Nine teams comprising students from 21 universities are headed to Indianapolis Motor Speedway this week to compete as finalists in the Indy Autonomous Challenge. The teams’ autonomous open-wheel cars will compete for $1 million in prize money care of a grant from Lilly Endowment Inc.
The race track has long been a testbed for on-road vehicle technology, and autonomy is no exception. “[T]he primary goal of the IAC is to advance technology that can speed the commercialization of fully autonomous vehicles and deployments of advanced driver-assistance systems (ADAS),” the IAC says.
The teams are:
- AI Racing Tech, University of Hawai’i, University of California San Diego
- Autonomous Tiger Racing, Auburn University
- Black & Gold Autonomous Racing, Purdue University, United States Military Academy at West Point, with Indiana University-Purdue University Indianapolis, Indian Institute of Technology Kharagpur (India), Universidad de San Buenaventura (Colombia)

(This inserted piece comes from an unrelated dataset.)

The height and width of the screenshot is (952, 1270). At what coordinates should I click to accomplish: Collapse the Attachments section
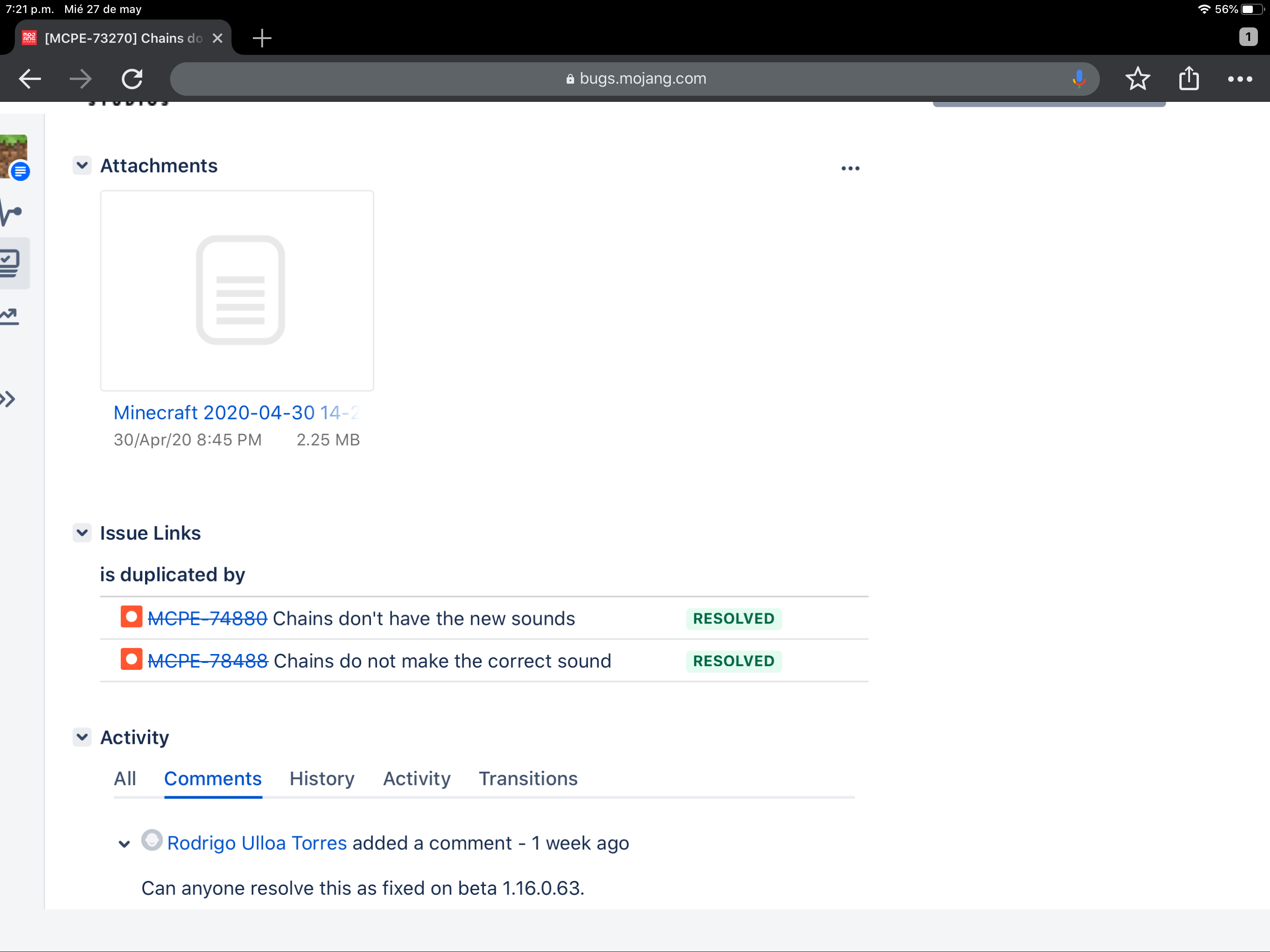point(82,166)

- Cavalier Autonomous Racing, University of Virginia
- EuroRacing, University of Modena and Reggio Emilia (Italy), University of Pisa (Italy), ETH Zürich (Switzerland), Polish Academy of Sciences (Poland)
- KAIST, Korea Advanced Institute of Science and Technology (South Korea)
- MIT-PITT-RW, Massachusetts Institute of Technology, University of Pittsburgh, Rochester Institute of Technology, University of Waterloo (Canada)
- PoliMOVE, Politecnico di Milano (Italy), University of Alabama
- TUM Autonomous Motorsport, Technische Universität München (Germany)
The prize money will go to the teams’ respective university programs to help fund research into autonomous tech. Everybody’s favorite definitely-not-a-sentient-murder-bot robotic dog, Spot from Boston Dynamics, will be the event’s official flag-waver.